Mut zum Diskurs

Vortrag

Kirchentagsgeneralsekretärin Kristin Jahn hat in Wuppertal über christliche Friedensvorstellungen zwischen Waffenlieferungen und Rechtfertigungstheologie diskutiert.

Knapp ein Jahr nach Beginn des russischen Angriffskrieges auf die Ukraine hat die Generalsekretärin des Kirchentages, Kristin Jahn, bei einem Besuch in der Gemarker Gemeinde in Wuppertal das schwierige Ringen um Frieden aus christlicher Perspektive reflektiert.

"Frieden heißt, ich versöhne mich damit, dass du anders bist als ich", erklärte Jahn in ihrem Gastvortrag. "Frieden ist nicht Harmonie, sondern das versöhnte und bewusste Beieinander von Menschen mit differenten Positionen." In Kirchengemeinden drohe dieses Grundverständnis für Debatten und Vielfalt verloren zu gehen - dabei wären sie die letzten Orte in einer sich immer mehr ausdifferenzierenden Gesellschaft, in denen der Diskurs über das Gemeinsame geführt werden könne. "Es droht die große Gleichmacherei, der Rückzug ins kleine Glück und Gott als Bestätigung. Und als wäre dies im Raum der Kirche nicht schon Verlust genug, gibt es in unserem Land auch noch Parteien, die bedienen ein Denken, das ausgrenzt und abgrenzt. Sie machen Feindbilder groß, suchen Schuldige und propagieren eine billige Form von Frieden."
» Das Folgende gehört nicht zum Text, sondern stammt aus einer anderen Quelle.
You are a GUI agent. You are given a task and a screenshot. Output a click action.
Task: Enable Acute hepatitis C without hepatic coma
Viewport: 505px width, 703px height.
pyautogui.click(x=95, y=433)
Sie sei Theologin, keine Sicherheitsexpertin oder Politikerin, betonte die Generalsekretärin mit Blick auf die Debatte um Waffenlieferungen in die Ukraine. "Es gibt Theologen, die vertreten die Position, sich lieber erschießen lassen, als zur Waffe zu greifen. Aber niemand von uns steht selbst an der Front. Was ich im Augenblick des Angriffs tun würde, weiß ich nicht. Aber ich weiß, dass Gott uns alle erschaffen hat - auch Putin und Selenskyj - und dass er das letzte Wort haben wird."

Jahn erklärte, es sei für die Kirche nicht ausreichend, sich im Ukrainekonflikt hinter dem Tötungsverbot im Fünften Gebot zu verstecken. Es gelte Grenzen zu setzen, Grenzen zu sichern und nicht zuzusehen, wie ein Regent im Namen seines totalitären Weltbildes ein anderes Land zerstöre. "Aber dann gilt auch, alles dafür zu tun, damit ein Gespräch über Schritte hin zum Frieden, zum Beieinander des Differenten, wieder möglich wird. Es braucht beides: die klare Kante und die Bereitschaft zum Dialog." Dieser Dialog könne nur ohne Feindbilder und mit einer klaren Trennung zwischen Tat und Person geführt werden, betonte sie. "Alles andere hieße, mit in den Kriegsgraben zu springen und genauso zu agieren wie Putin."